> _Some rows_
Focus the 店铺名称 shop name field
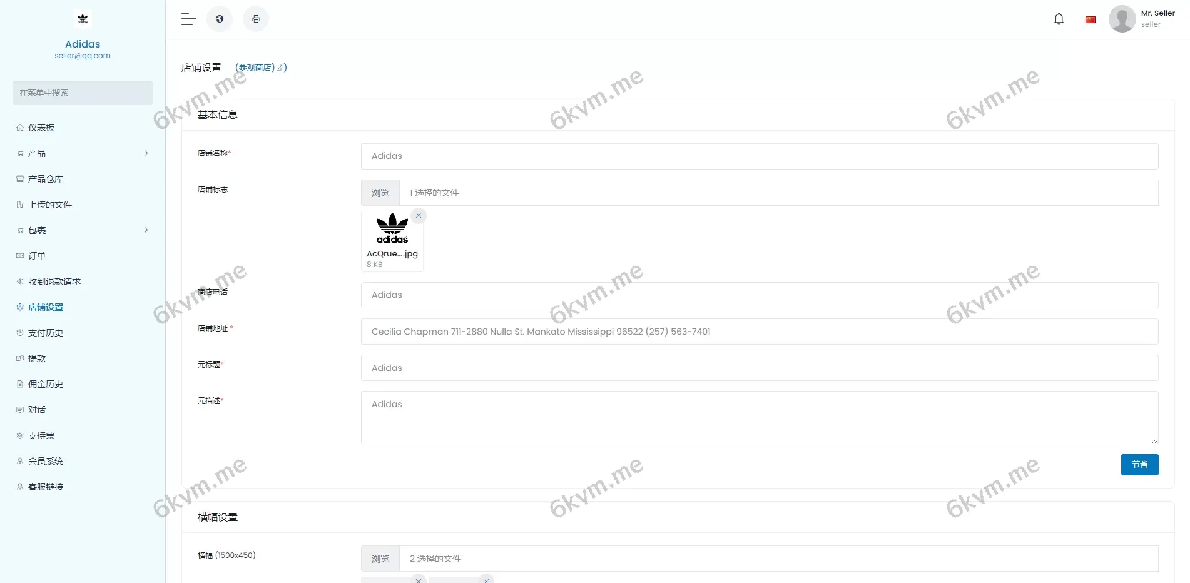 pos(760,156)

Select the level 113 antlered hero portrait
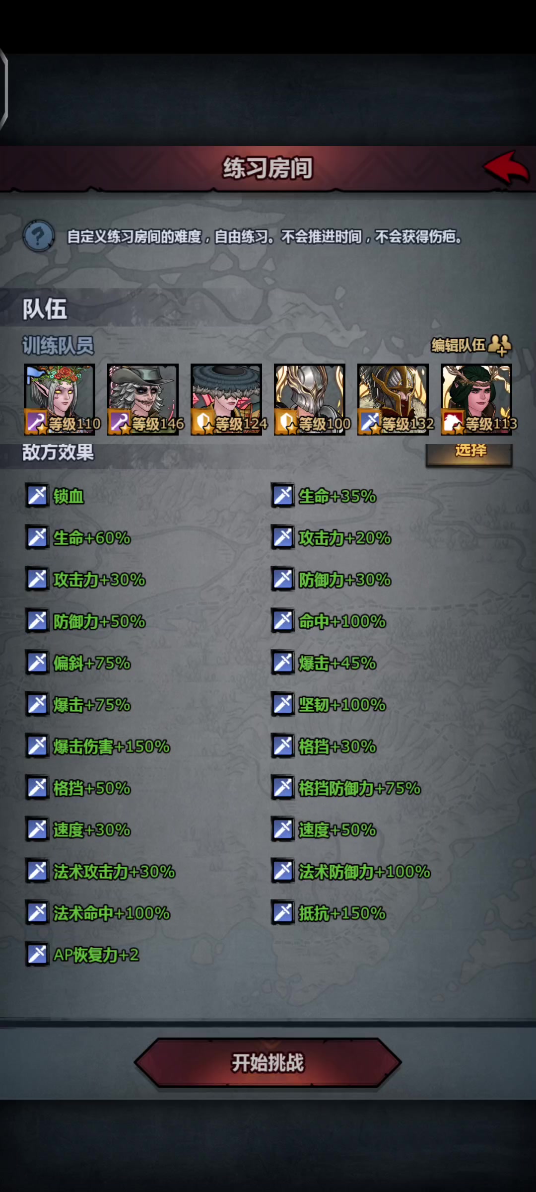click(x=476, y=399)
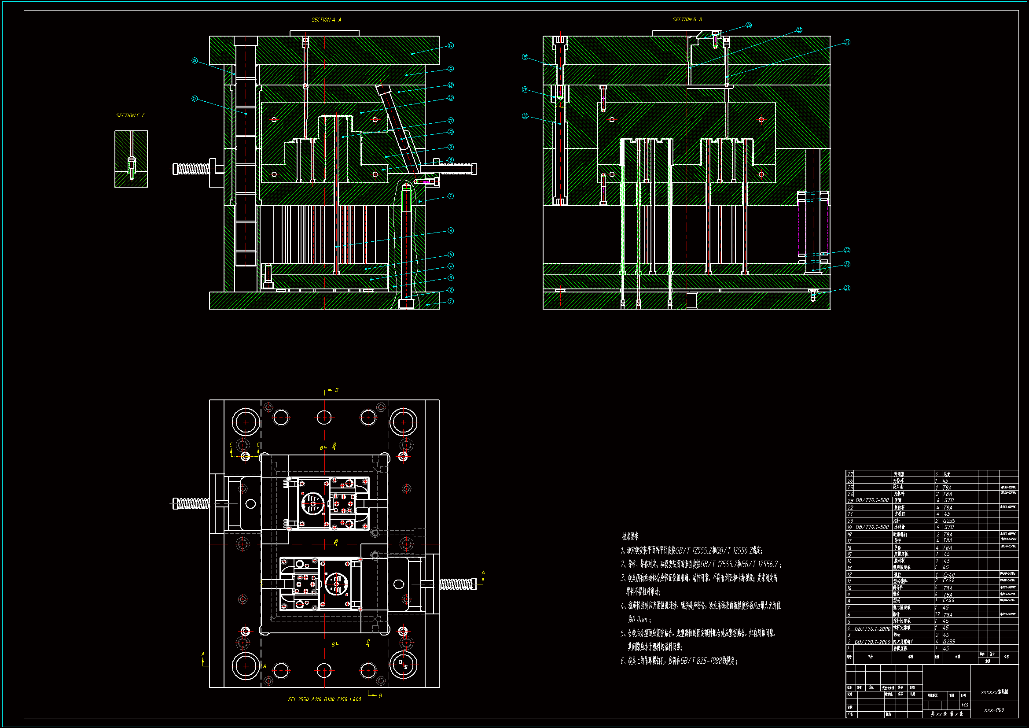Click part balloon 17 left of Section A-A

click(x=195, y=99)
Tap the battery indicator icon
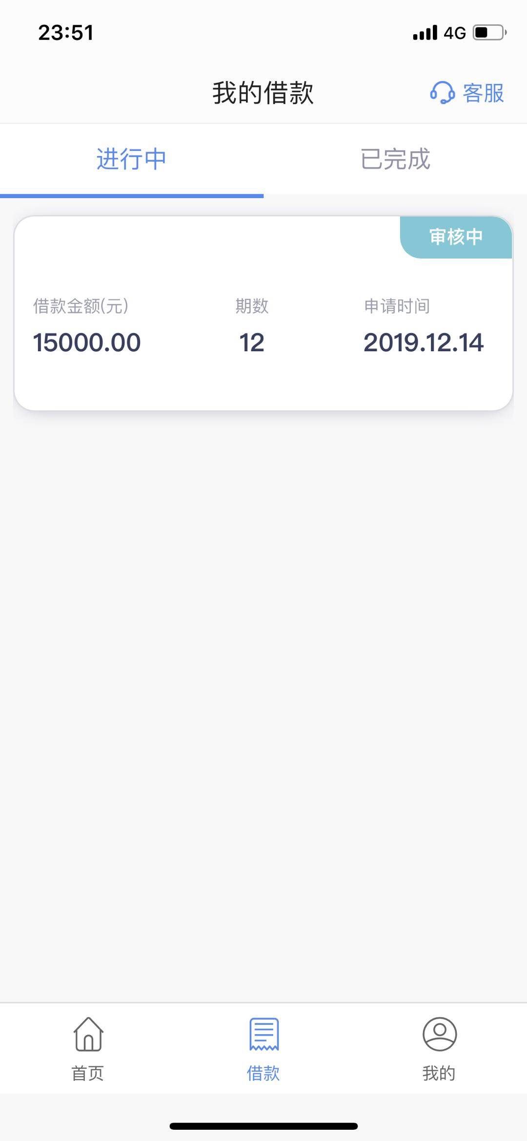 pos(490,33)
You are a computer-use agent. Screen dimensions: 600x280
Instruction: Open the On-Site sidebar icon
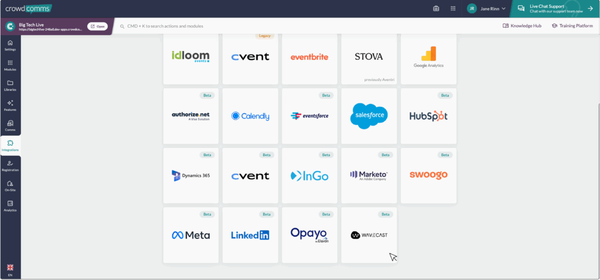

> _EXERCISE GOAL_
Reproduce all of the rows above word for word, leaving out the pictures.

> _COMPLETE RESPONSE_
Focus the 店铺名称 shop name field
 pos(760,156)

Select the level 113 antlered hero portrait
click(x=476, y=399)
Click part balloon 17 left of Section A-A

click(x=195, y=99)
Tap the battery indicator icon
 pos(490,33)
You are a computer-use agent. Screen dimensions: 600x280
Instruction: Open the On-Site sidebar icon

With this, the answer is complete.